Я не могу обокрасть вас, сделать вас беднее, отняв у вас эту маленькую жемчужину, потерянную в старой пыльной книге. И одновременно честь моя не позволяет мне вырвать кусок из «Хроники Белой Руси» и поднести его вам как своё. Потому буду говорить я, а там, где слабым будет мой язык, я дам слово летописцу, который напутал и кое-где наврал, но оставался гением слога, гением языка, гением хитрой иронии и солнечного юмора.
Дам слово белорусскому летописцу Матею Стрыковскому, канонику, который больше ладана любил живого человека и едкий человеческий смех.
И вот он говорит про это:
«А меў той шалёны дваістую сукню, на тое ўмыслене ўробленую, дзе межы разпора могл улажыць, што хацеў, а камыкаў яму межы ў сукню і кашулю наклалі, ад цела».
Они пришли к Матери Божьей Остробрамской. Снова в шапках. Нарочно. Чтобы видели.
Получилось так, что первый человек, подскочивший к ним, был тот седоусый, который видел Христа во время изгнания торговцев из храма и первым признал не мошенником, а Богом, став на колени.
— Шапку сбрось, басурман!!! Ибо-о!..
На крик оглянулись ближайшие, и тут Христос с удивлением увидел, что в толпе многовато знакомых.

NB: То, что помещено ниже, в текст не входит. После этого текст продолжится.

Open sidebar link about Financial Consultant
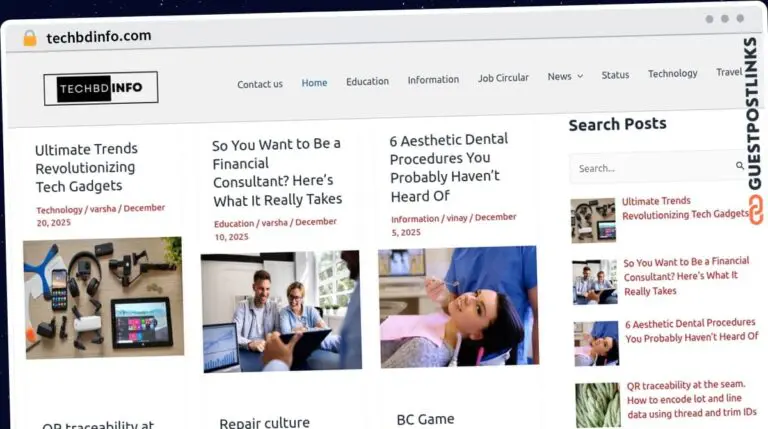Screen dimensions: 768x429 point(686,276)
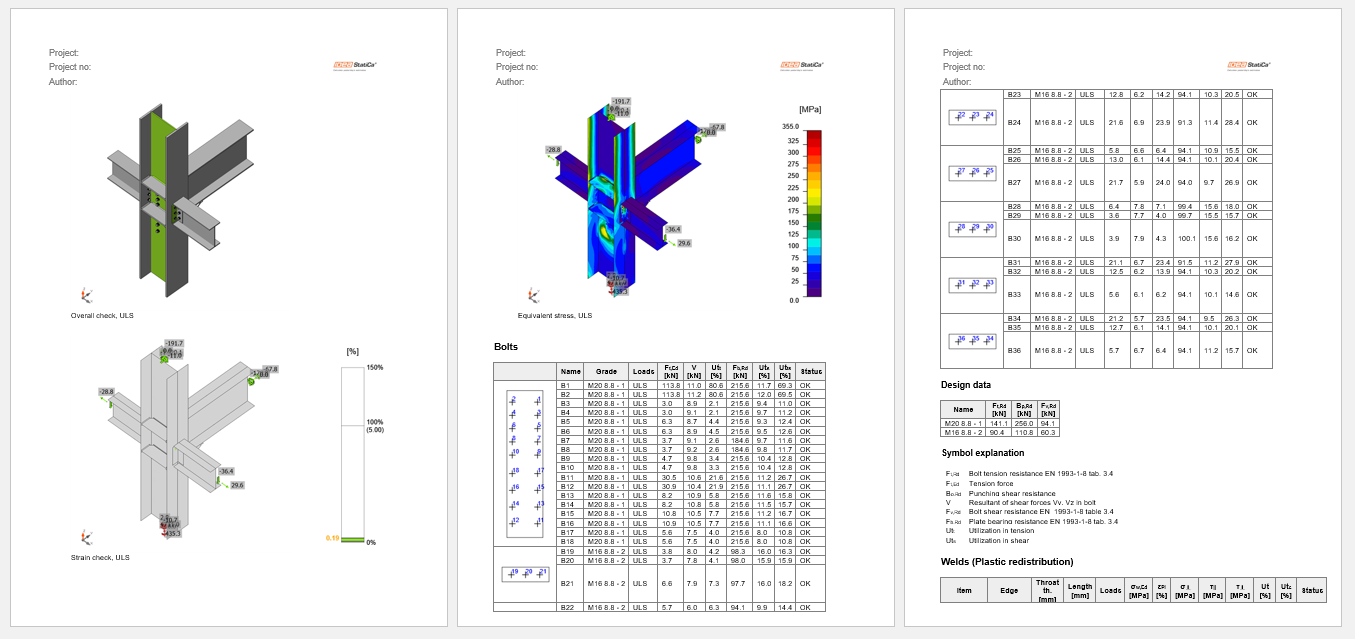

Был тут молодой сподвижник седоусого, старуха, когда-то молившаяся о корове, ещё кое-кто и — он не верил глазам — тот самый руководитель волковысских мужиков, который тогда защитил его от Босяцкого и Корнилы, а потом бросил, сказав: «Ты с весною приходи. Как отсеемся».
— Мир тесен, — удивился Христос. — Тебя что, ветром сюда занесло?
Седоусый всё ещё лез. И вдруг ахнул:
— Господи Боже... Христос...
— Я, — признался Христос. — Ну как, отсеялся?
Тот низко опустил голову.
— Как будто я не говорил, что сеять можно... когда есть чем. Почему это тут так быстро? Управился молниеносно. И сюда раньше меня попал.
— Не бей по душе, — взмолился тот. — Всё у нас забрали. Ни на грош подати не убавили... Да тут много наших... Едва не половина... Деревнями бегут от голода. Половина страны на север сыпанула. На Полотчину, в Городню, сюда, на Мядель. Повсюду, где татар не было, как удвоился народ. Всё ж, может, кусок хлеба заработаешь, не умрёшь.
— Ну и как, заработал хоть первую коврижку?
— Густо нас слишком, чтоб была коврижка, — ответил седоусый.
— Едва не мрут люди, — жаловался мужик. — А что ж будет зимой? Душу бы заложил, чтобы добыть семян да хоть немножко хлеба. Под пнём зимовал бы. Как медведь. Половина страны на север сыпанула.
— Кому она нужна, твоя душа, — отметил седоусый.
Христос имел достаточно деликатности, чтобы не напомнить им всего, не рассказать, как самого его травили собаками. К тому же, толпа уже заметила человека в шапке. Отовсюду толкались радетели о святости места.
— Шапки долой! Шапки прочь! Ну-ка, сбейте! — громко покрикивали они.
— Сто-ой! — завопил седоусый.
Кричать, чем более горланить, тут было не положено, и потому толпа удивлённо смолкла.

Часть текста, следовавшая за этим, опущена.